KUALA LUMPUR, Nov 2 — Former Goldman Sachs banker Ng Chong Hwa, also known as Roger Ng, will be extradited to the United States to face charges in the 1Malaysia Development Berhad (1MDB) scandal.

Bukit Aman Commercial Crimes Investigations Department (CCID) director commissioner Datuk Seri Amar Singh told Malay Mail the extradition process is ongoing today.

“A warrant of arrest was issued and we picked him up yesterday.

“The process is ongoing now and he will be sent back once everything is cleared,” said Amar.

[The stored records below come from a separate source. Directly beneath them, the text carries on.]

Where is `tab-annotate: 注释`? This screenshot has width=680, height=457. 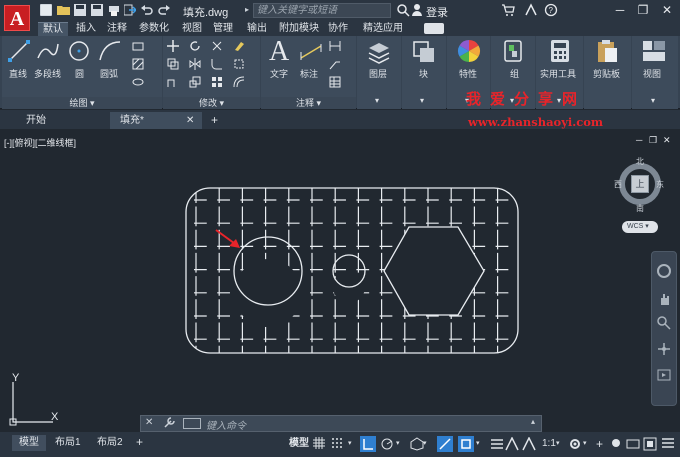
tab-annotate: 注释 is located at coordinates (117, 29).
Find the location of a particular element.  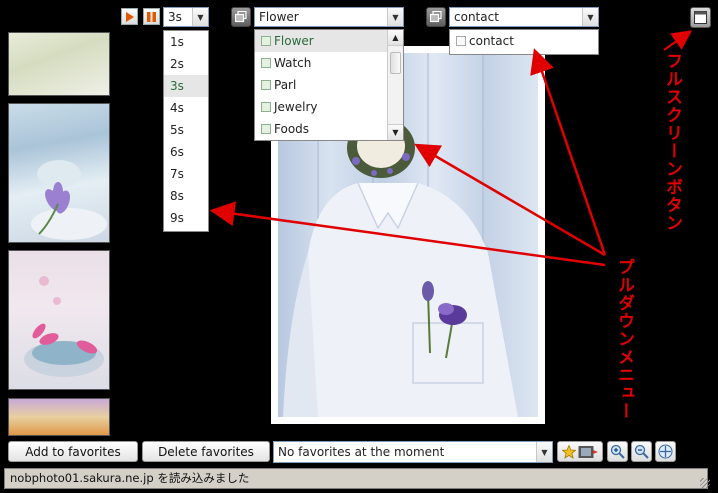

interval-option: 2s is located at coordinates (186, 64).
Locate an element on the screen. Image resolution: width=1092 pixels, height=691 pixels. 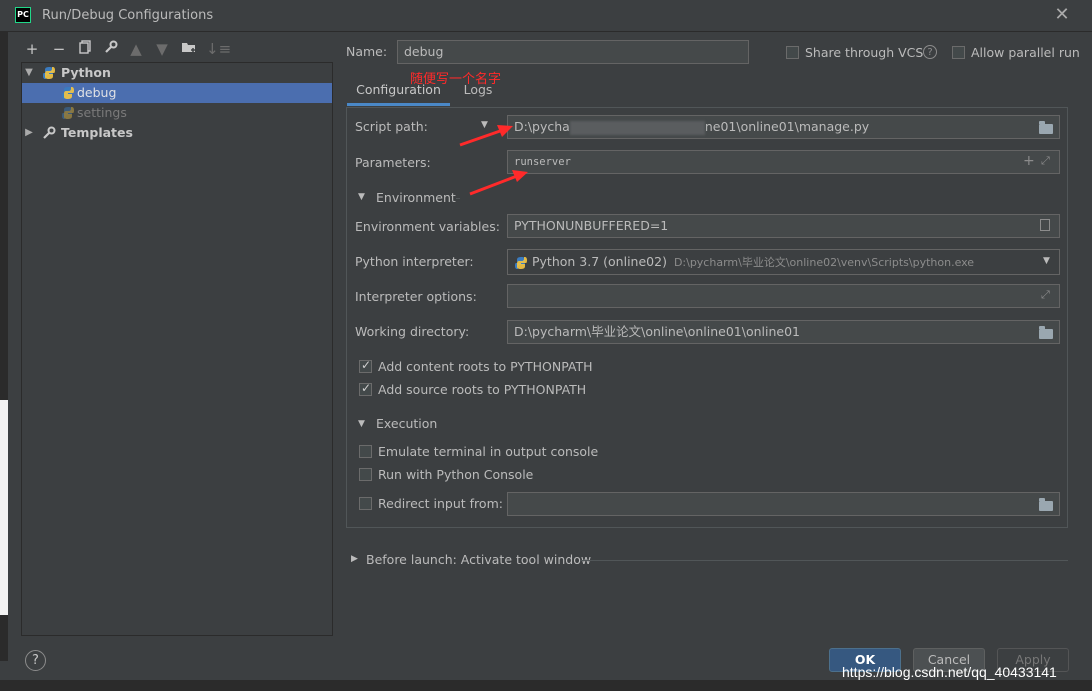
tab-configuration: Configuration is located at coordinates (398, 92).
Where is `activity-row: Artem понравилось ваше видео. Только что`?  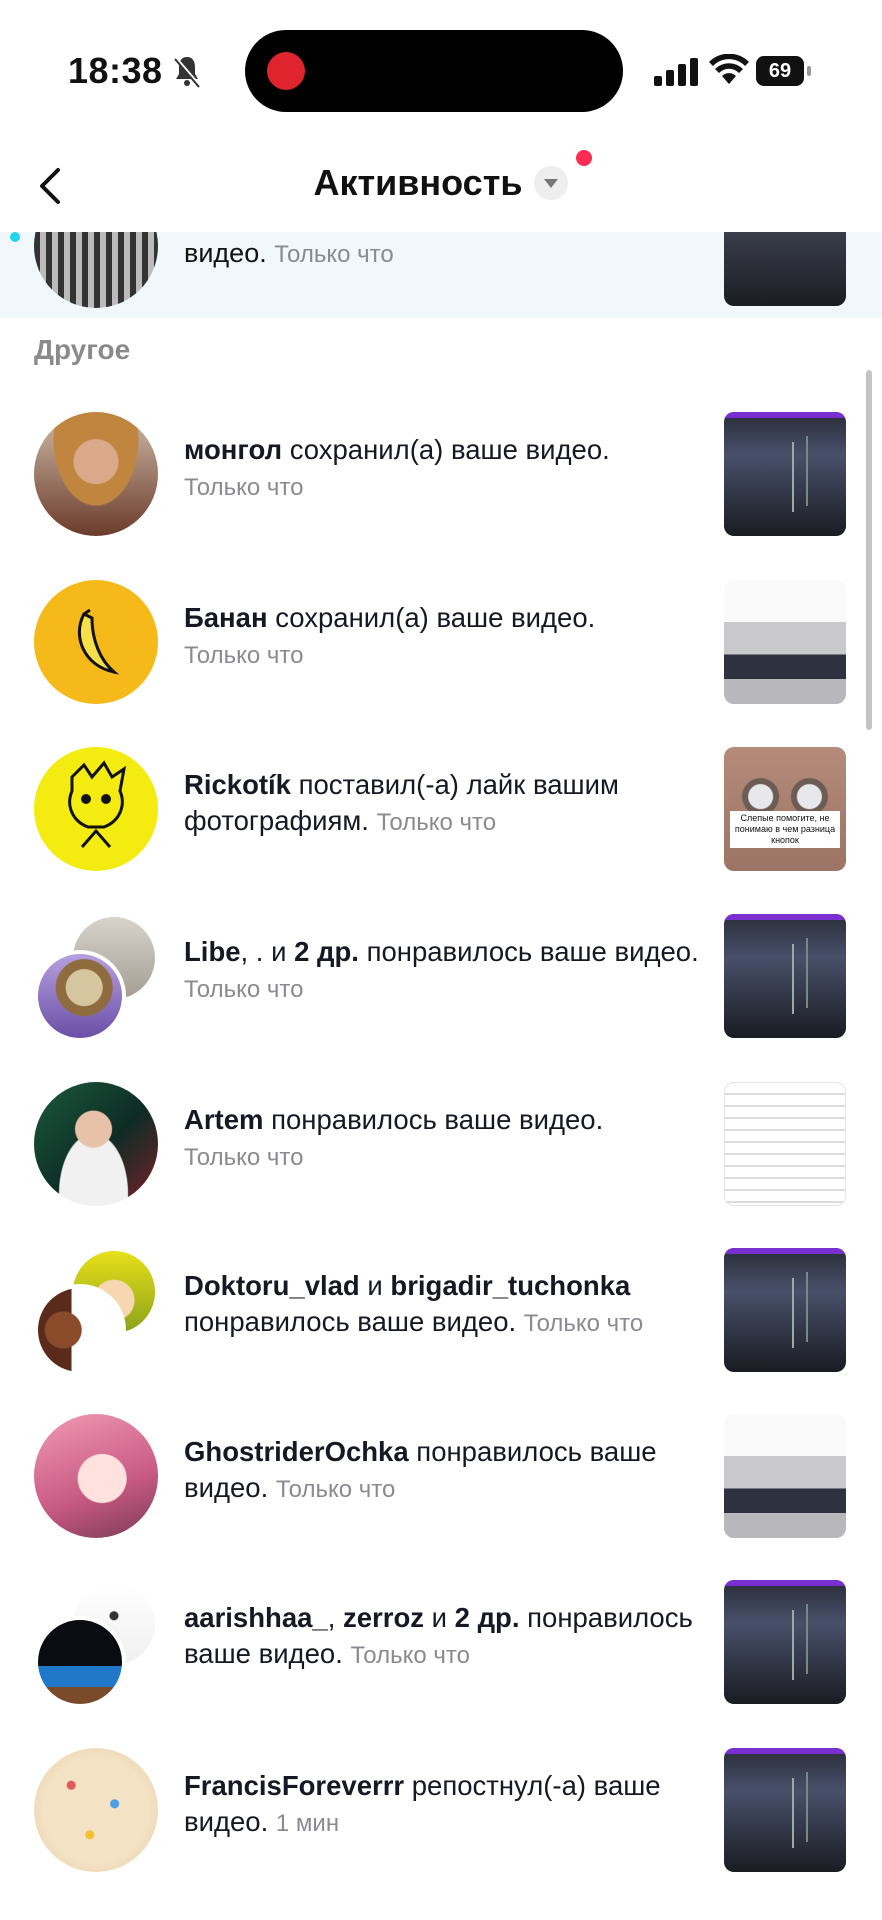
activity-row: Artem понравилось ваше видео. Только что is located at coordinates (435, 1157).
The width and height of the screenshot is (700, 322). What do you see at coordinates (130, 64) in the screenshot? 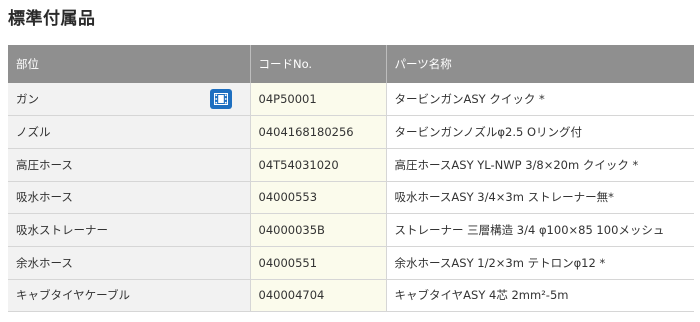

Yesterday, Reuters reported a three-count criminal indictment was unsealed in federal court in the Eastern District of New York charging Low Taek Jho, also known as “Jho Low,” and Roger Ng with conspiring to launder billions of dollars embezzled from 1MDB funds and for conspiring to violate the Foreign Corrupt Practices Act (FCPA) by paying bribes to various Malaysian and Abu Dhabi officials.

Low remains at large.

As part of the three-count indictment, Ng is also charged with conspiring to violate the FCPA by circumventing the internal accounting controls of a major New York-headquartered financial institution (Financial Institution), which underwrote more than US$6 billion (RM25 billion) in bonds issued by 1MDB in three separate bond offerings in 2012 and 2013, while Ng was employed at the Financial Institution as a managing director.

Also unsealed yesterday in federal court in the Eastern District of New York was the guilty plea of Tim Leissner, the former South-east Asia Chairman and participating managing director of the Financial Institution, to a two-count criminal information charging Leissner with conspiring to launder money and conspiring to violate the FCPA by both paying bribes to various Malaysian and Abu Dhabi officials and circumventing the internal accounting controls of the Financial Institution while he was employed by it.

Leissner, has already pleaded guilty and agreed to pay US$43.7 million in restitution of ill-gotten gains.